Senior consultant for research at the Advisory Board Company
Reducing readmissions is often about figuring out how much can be done outside the hospital without compromising the patient’s care. Hospitals should be working hard to avoid preventable readmissions, but working to keep a patient with advanced heart failure out of the hospital is like putting Band-Aids on a problem that will keep progressing, Brotman says. “That is a long run for a short slide.”
Explore new strategies
While managing transitions of care is key, there are other steps hospitals can take to improve readmission rates. One is to look at the data they have and identify specific subpopulations that are most vulnerable to readmission. An example is the AHA’s 123forEquity campaign, which encourages hospitals to take quality measures, including readmission measures, and stratify them by a variety of factors to identify gaps or differences in care.

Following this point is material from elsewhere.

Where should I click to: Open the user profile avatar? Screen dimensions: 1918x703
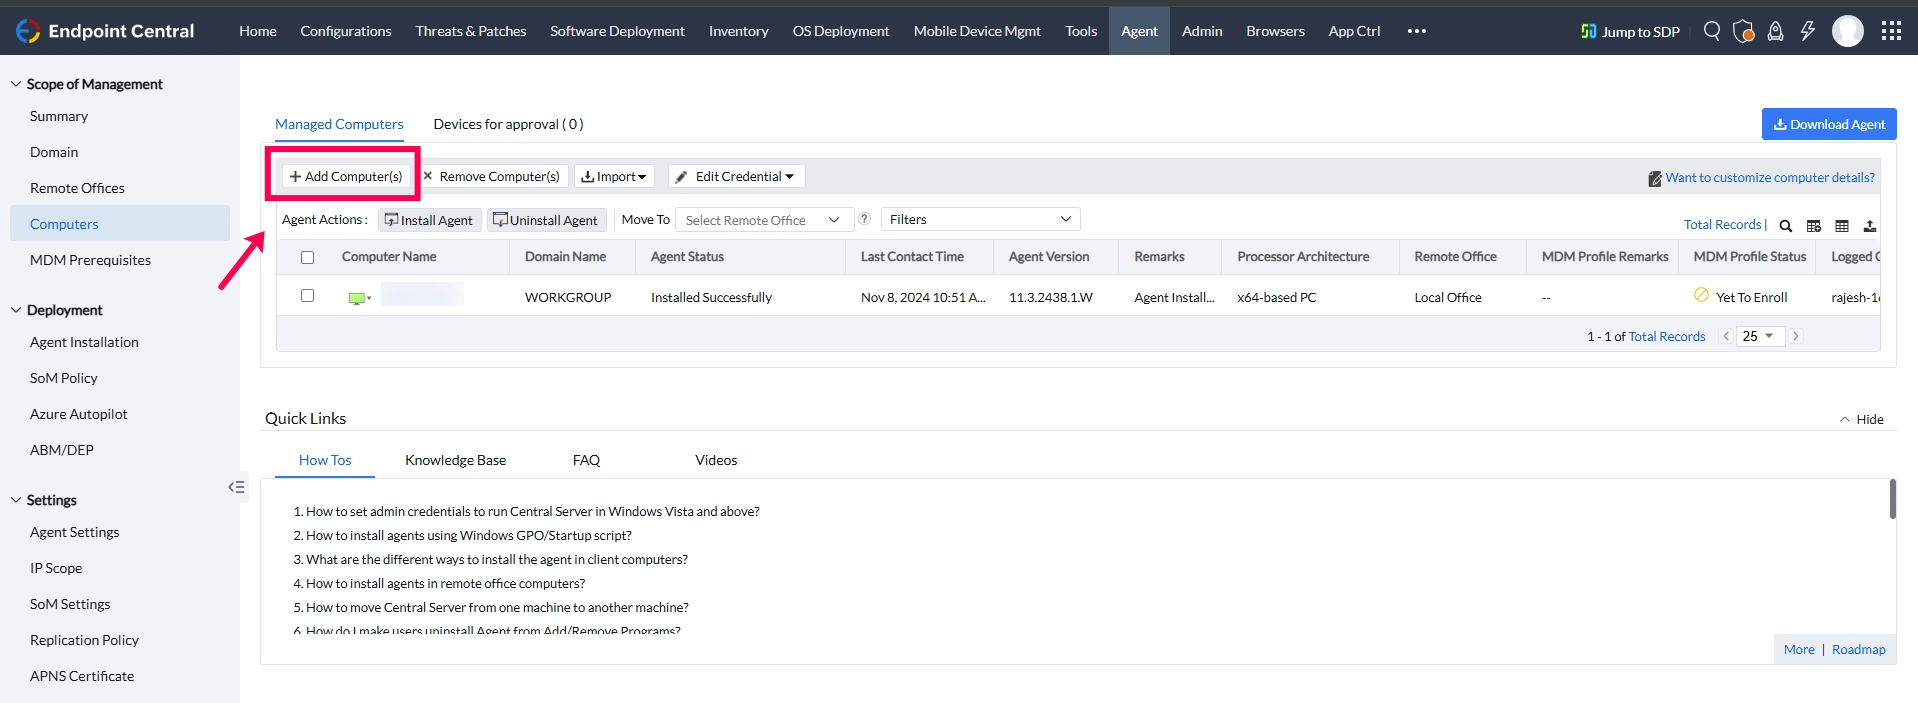pyautogui.click(x=1848, y=31)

“That kind of proactive look at the available data could be very beneficial for ongoing readmission reduction efforts,” says Demehin, who would like to see more research on readmission reduction strategies.
Getting on board the value-based care wagon may also help. According to a recent study, hospitals that participate in voluntary value-based programs have fewer readmissions than those that rely on financial incentives alone to reduce high rates.
And there is some evidence that better palliative care can reduce readmissions by helping patients understand that they are likely to require repeated hospitalizations based due to a medical problem that can’t be fixed.
A growing number of hospitals are also narrowing their post-acute care networks to improve coordination and communication protocols for patients who won’t be returning home immediately after hospitalization. Building very high-quality, collaborative relationships with just a subset of skilled nursing facilities in an area can provide better control on what happens to patients after they’re discharged, Tyrrell says.
Still, it’s unrealistic to expect that patients who leave the hospital will never return in that 30-day window. When studies have looked at what percent of readmissions are preventable, it’s often far less than 50%, says Brotman.
“Even if you do everything right, it is likely that you can only prevent a fraction of the readmissions that you’re seeing at your institution,” he adds. "Any further reduction in readmissions is going to be a result of rationing care.”